(PAGE EXCERPT begins)
Steve Diamond calls this a defeat for the Bill Ayers faction:
Bill Ayers and co. lost a big battle today with the announcement that Arne Duncan will be Obama's Education Secretary. Duncan is one of the "Big 4," as Ayers calls the four reform oriented school superintendents Arne Duncan, Michelle Rhee, Joel Klein and Paul Vallas. And Ayers has been part of a nationwide effort among certain self-styled "progressive" and "social justice" oriented education activists and educators to lobby against the Big 4. Ayers was, of course, plugging for race theorist, anti-union small schools advocate and education school figure Linda Darling-Hammond.
Excellent - if Bill Ayers is frowning I am smiling, since my worst fears are not being realized.
The EduWonk calls it "a good pick on several levels".
The Chi Trib has lots, including this biographical tidbit:
He returned to Chicago in 1992 to direct the Ariel Education Initiative for underprivileged children on the South Side. He led an effort to bring marquee academic programs—such as Advanced Placement classes, accelerated and gifted programs—to neighborhood schools long viewed as academic backwaters.
Obama was chairing the Chicago Annenberg Challenge for several years starting in 1996 so the two could have met then, but the tax returns of the CAC don't show any money given to Ariel (on which, a bit more below). Well, since Duncan was a deputy chief of staff to the school commissioner in 1998 they two men should have met then.
Alexander Russo wrote about Obama's school days in Slate.
BOOING FROM THE RIGHT AND LEFT: I would urge Ms. Zanotti, the American Princess, to read the Russo article and reflect. The great debate in Chicago was about the relative power of Local School Councils vis a vis the central authority of the mayor and the school commissioner. Duncan was on the opposite side of this debate from Ayers and Obama (Ayers thought, sensibly enough, that it would be easier to co-opt individual councils than the whole city). In fact, here is how Russo covered this:
Obama's links to local school councils began more than 20 years ago, when they were first being created. His South Side community organizing group, the Developing Communities Project, supported the 1988 reform act that created the councils. A decade later, when Obama was a second-year state senator, he served on the board of several local education foundations that had supported the councils and chaired the board for the Chicago Annenberg Challenge, a $50 million philanthropic effort that supported local control.
(PAGE EXCERPT ends)
(STUDY MATERIAL begins)
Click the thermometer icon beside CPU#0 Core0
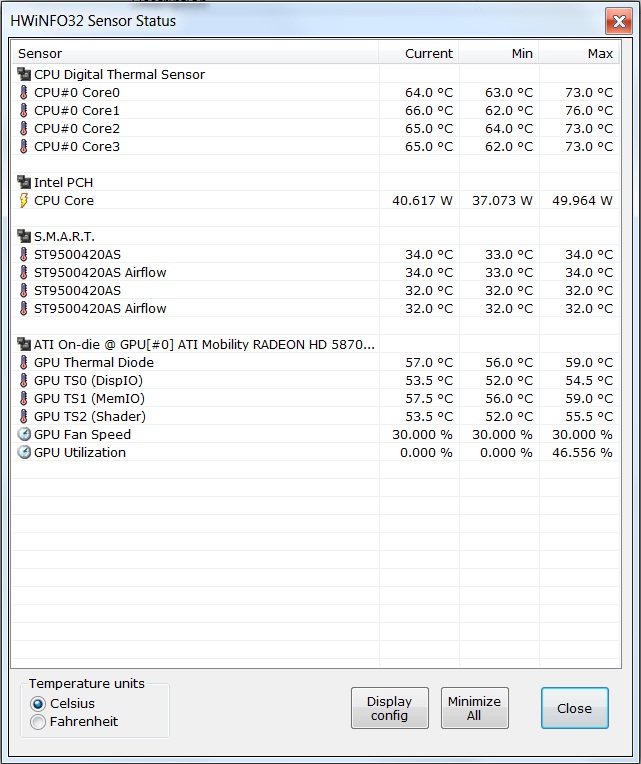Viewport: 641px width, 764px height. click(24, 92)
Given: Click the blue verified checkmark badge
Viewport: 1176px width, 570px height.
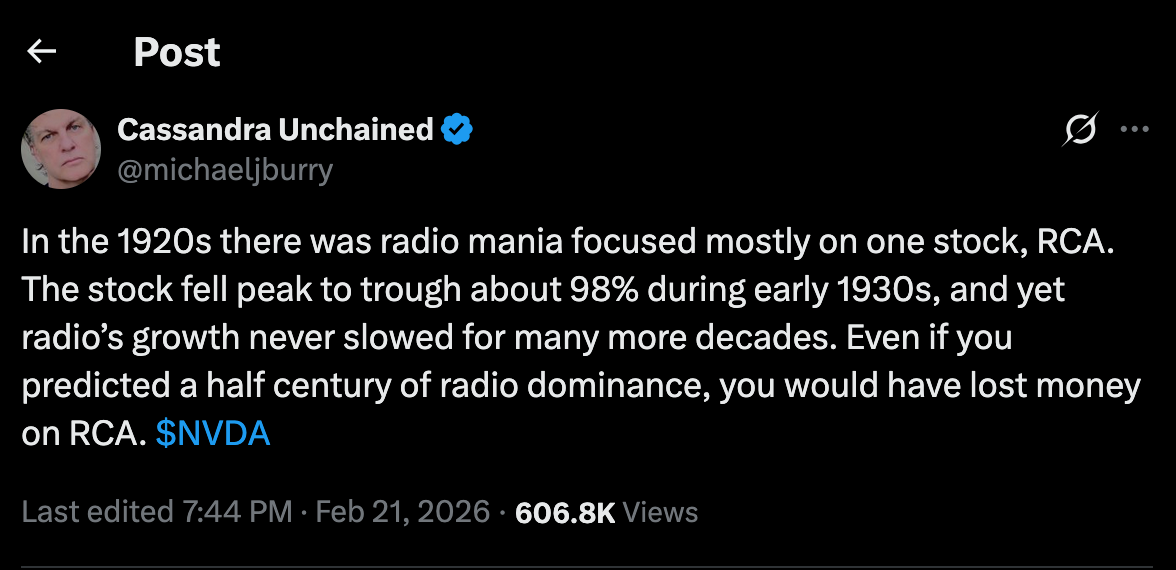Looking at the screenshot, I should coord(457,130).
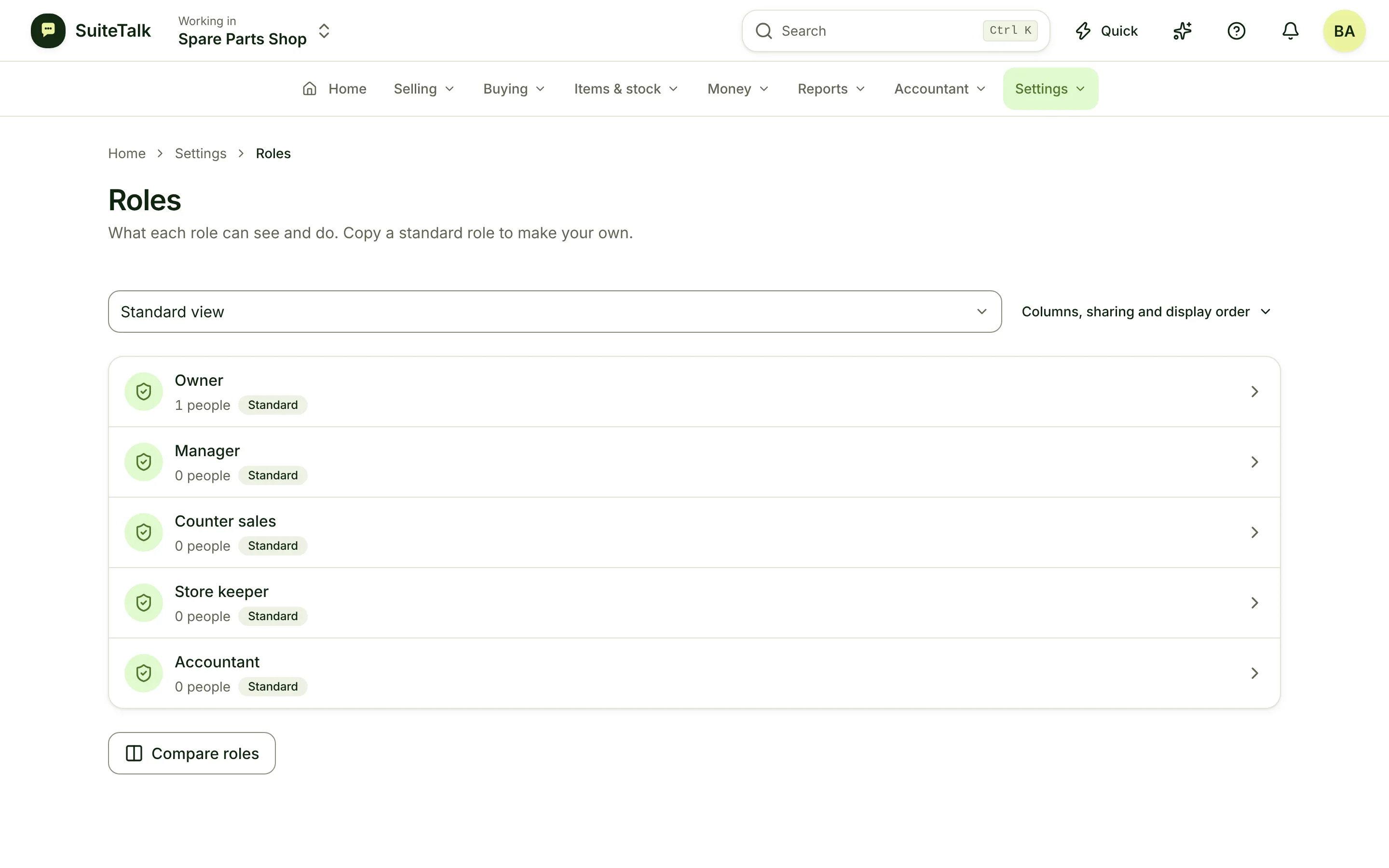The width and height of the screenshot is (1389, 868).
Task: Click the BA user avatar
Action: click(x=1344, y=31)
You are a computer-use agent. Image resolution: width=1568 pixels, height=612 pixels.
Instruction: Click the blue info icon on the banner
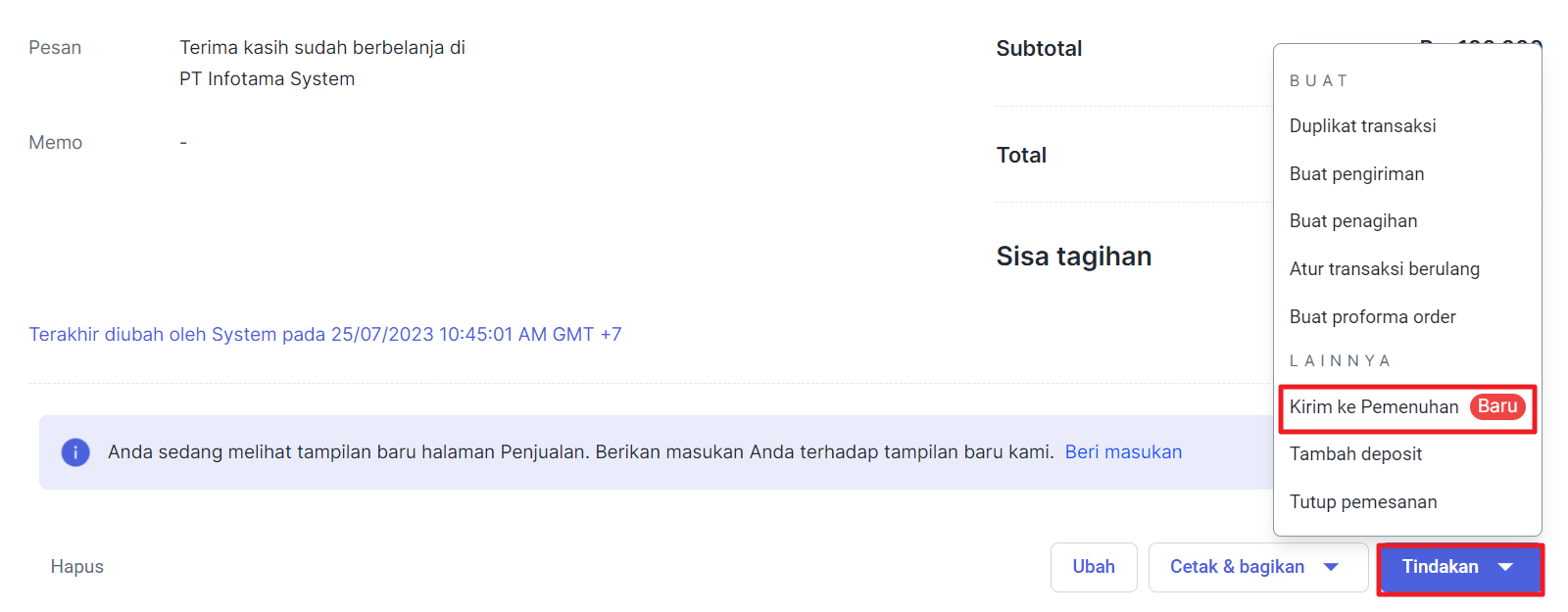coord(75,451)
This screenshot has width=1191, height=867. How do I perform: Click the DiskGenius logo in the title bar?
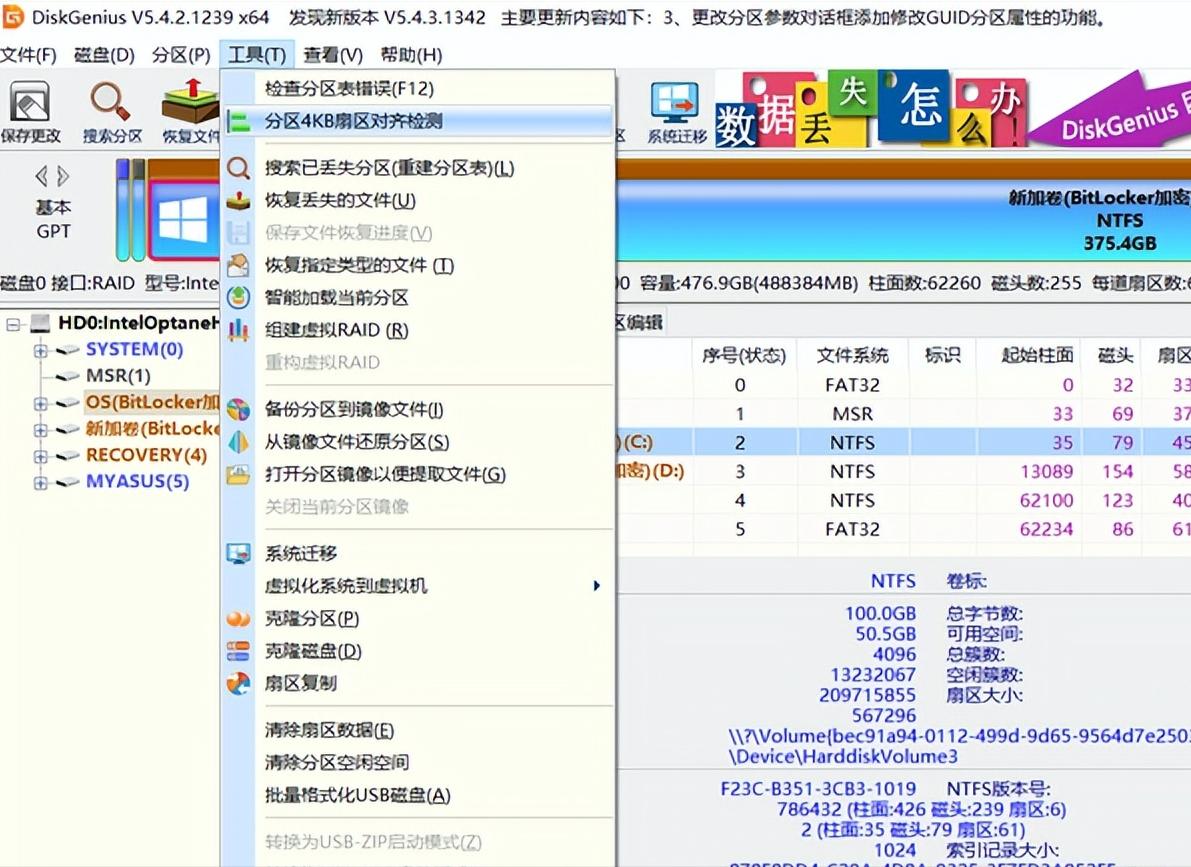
(STUDY MATERIAL ends)
TASKS FOR THIS EXERCISE
A – Using the Arne Duncan post above the rows, copy everything from "Steve Diamond calls" down to "not being realized.".
B – Answer these questions from the Arne Duncan post above the rows:
(i) In what year did Duncan return to Chicago to direct the Ariel Education Initiative?
(ii) Which four superintendents make up the "Big 4"?
(iii) How large was the Chicago Annenberg Challenge's philanthropic effort?

ANSWERS
A –
Steve Diamond calls this a defeat for the Bill Ayers faction:
Bill Ayers and co. lost a big battle today with the announcement that Arne Duncan will be Obama's Education Secretary. Duncan is one of the "Big 4," as Ayers calls the four reform oriented school superintendents Arne Duncan, Michelle Rhee, Joel Klein and Paul Vallas. And Ayers has been part of a nationwide effort among certain self-styled "progressive" and "social justice" oriented education activists and educators to lobby against the Big 4. Ayers was, of course, plugging for race theorist, anti-union small schools advocate and education school figure Linda Darling-Hammond.
Excellent - if Bill Ayers is frowning I am smiling, since my worst fears are not being realized.

B –
(i) 1992
(ii) Arne Duncan, Michelle Rhee, Joel Klein and Paul Vallas
(iii) $50 million